▸ **EXERCISE INSTRUCTIONS**: Your response should contain each line of the data that includes "agent".

(Saved entries)
□ □ □ □ □ □ □

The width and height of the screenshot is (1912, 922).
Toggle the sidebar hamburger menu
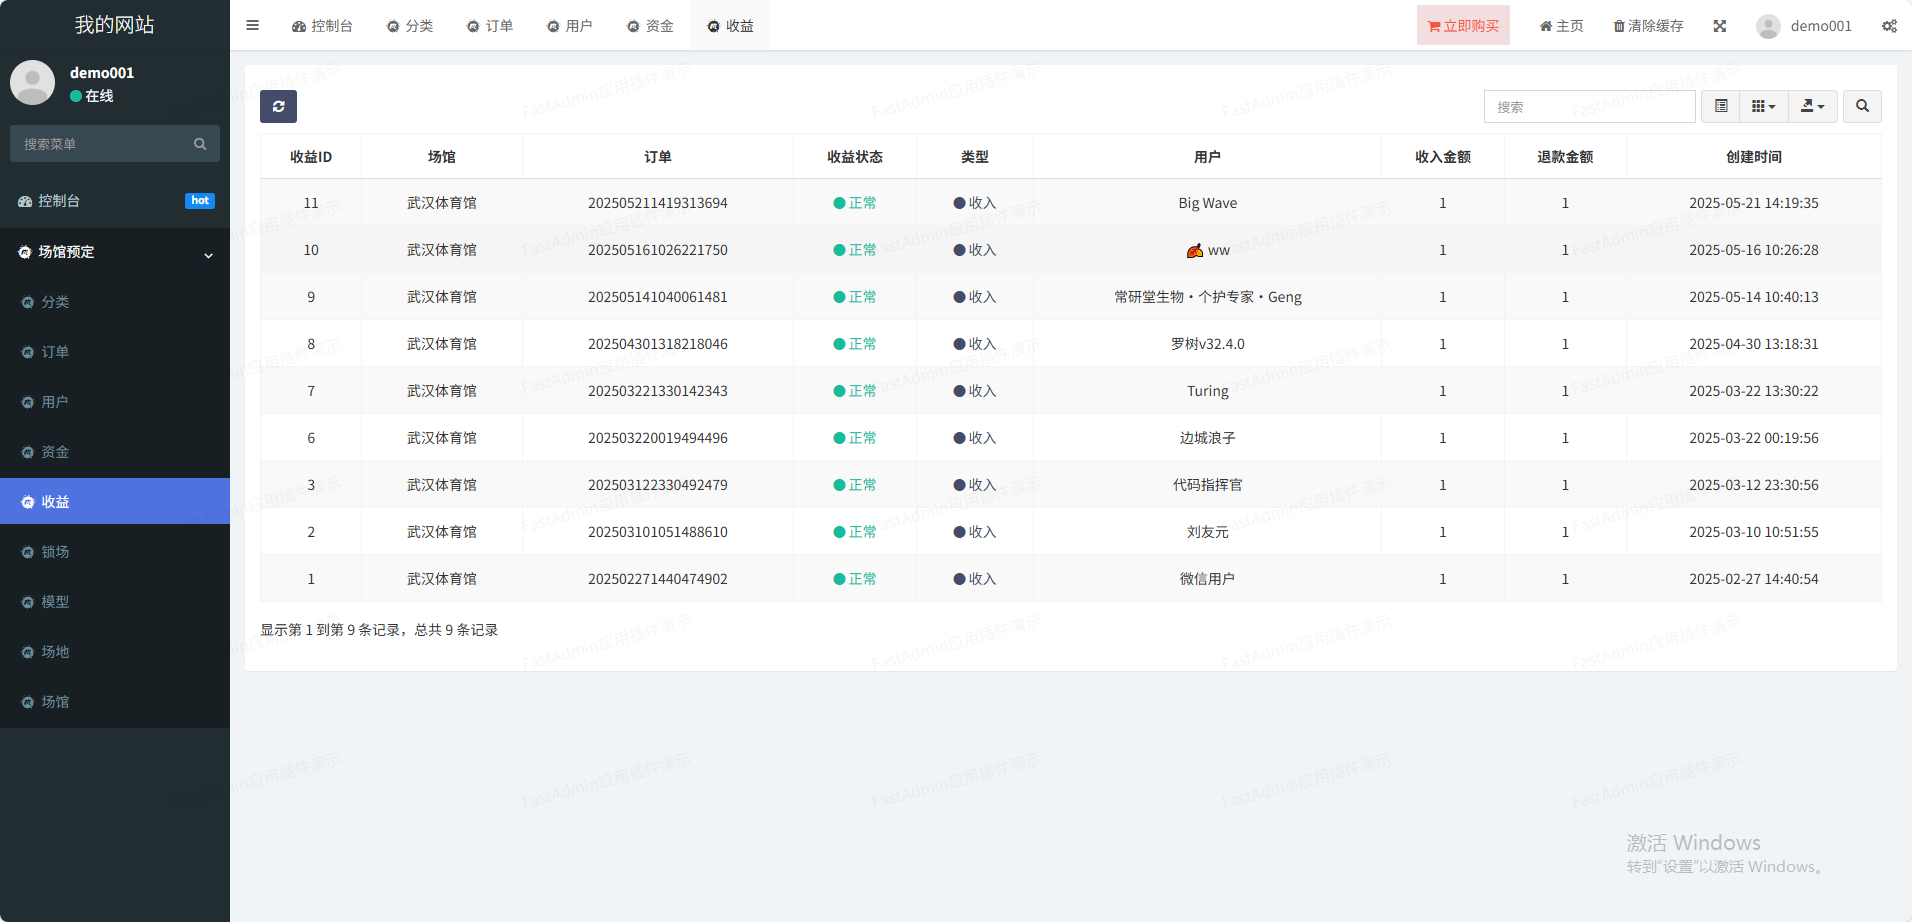(x=253, y=26)
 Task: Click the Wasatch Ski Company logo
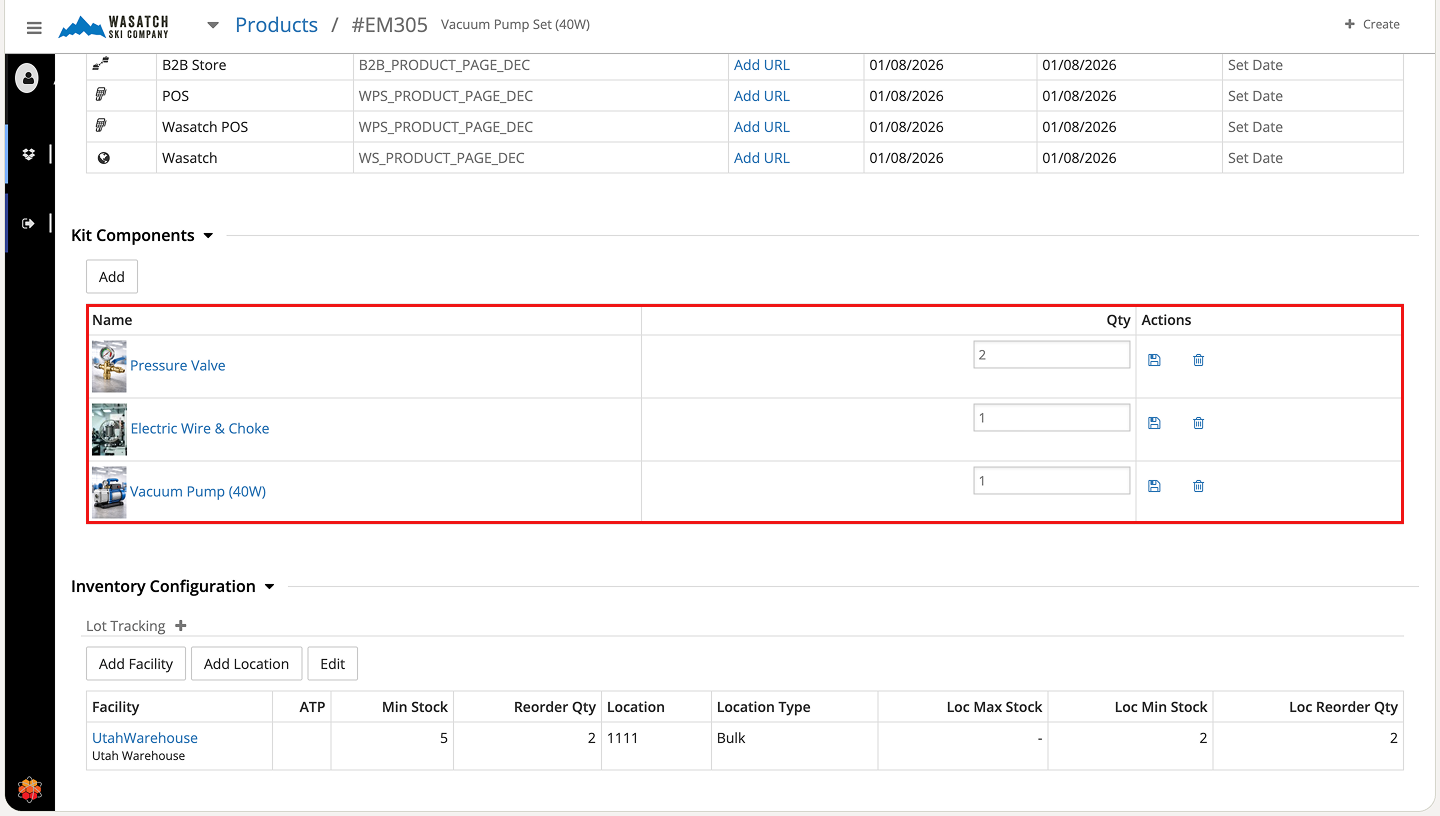[114, 26]
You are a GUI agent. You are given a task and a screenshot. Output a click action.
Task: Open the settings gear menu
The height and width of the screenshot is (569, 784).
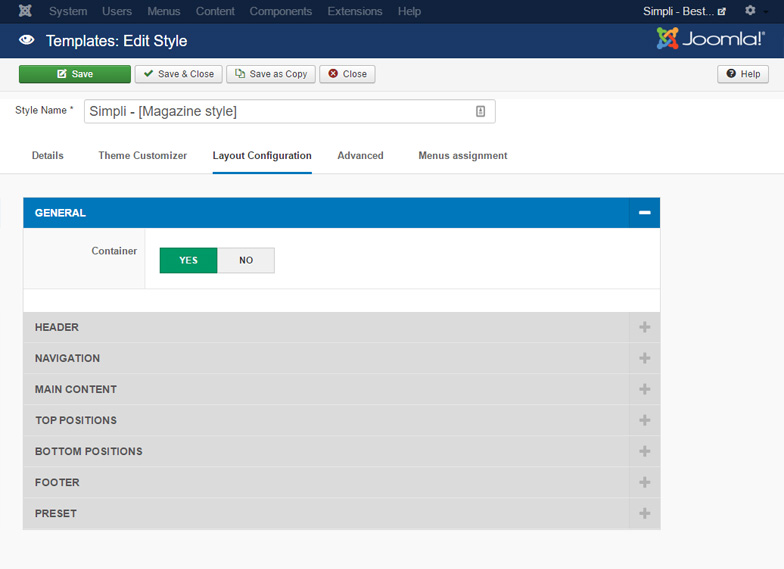751,11
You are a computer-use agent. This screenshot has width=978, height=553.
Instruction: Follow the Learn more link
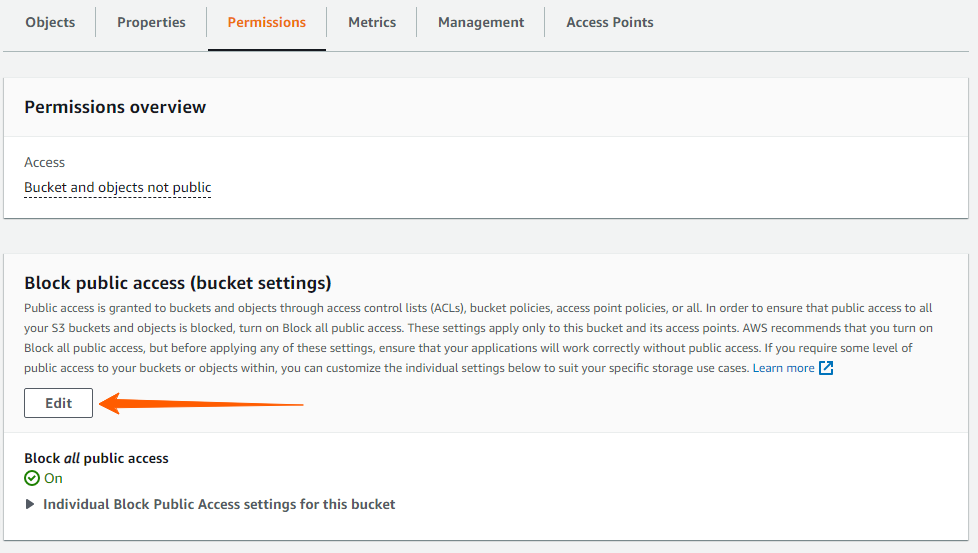(x=783, y=368)
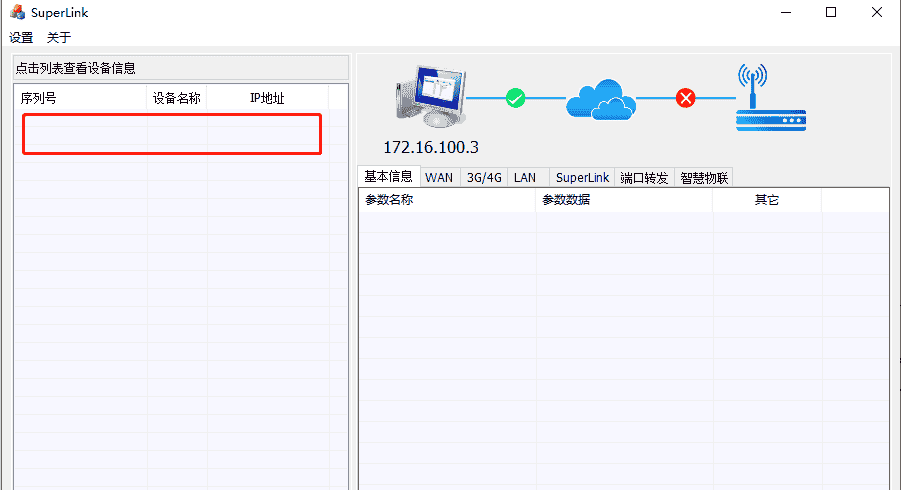Click the 设备名称 column header
Viewport: 901px width, 490px height.
coord(177,98)
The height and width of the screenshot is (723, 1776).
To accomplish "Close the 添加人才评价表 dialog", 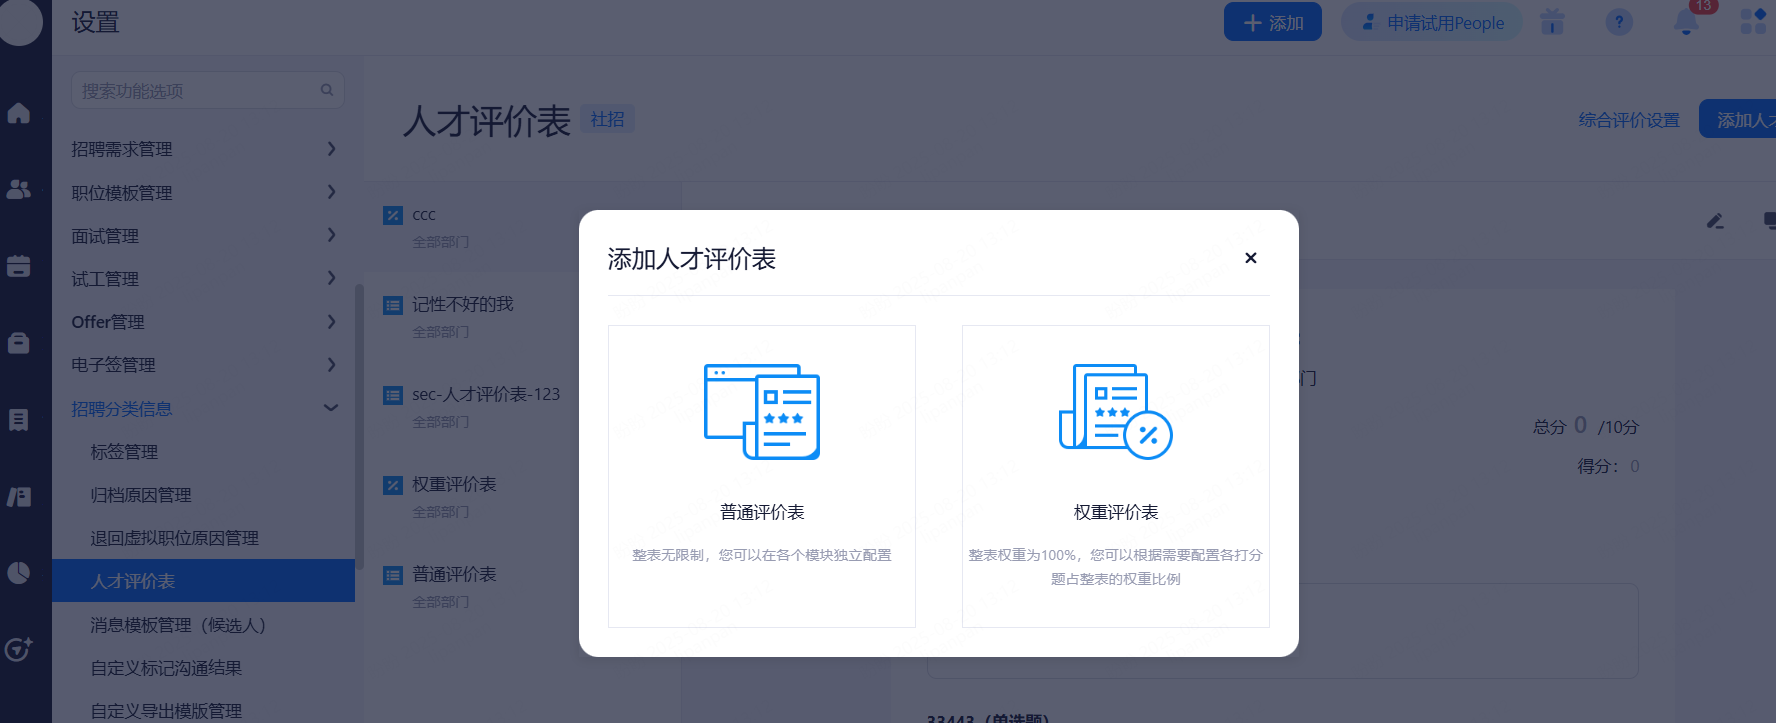I will point(1250,258).
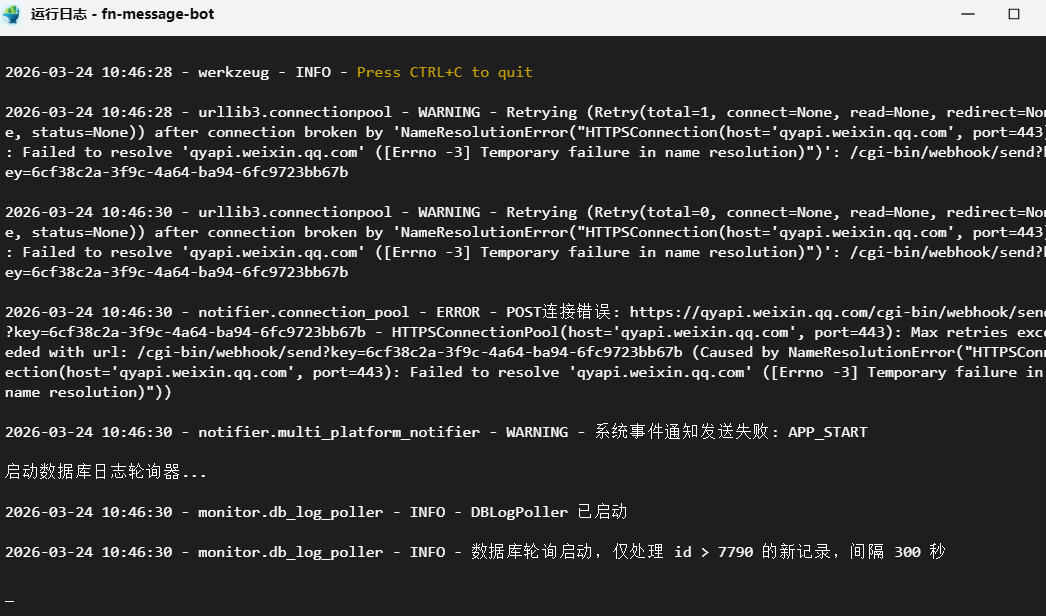Click the orange "Press CTRL+C to quit" text
Screen dimensions: 1046x616
(444, 72)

□ □ □ □ □ □ □

▸ **FINAL ANSWER**:
You are a GUI agent. You are given a task and a screenshot. Output a click action.
You are a computer-use agent. This screenshot has width=978, height=553.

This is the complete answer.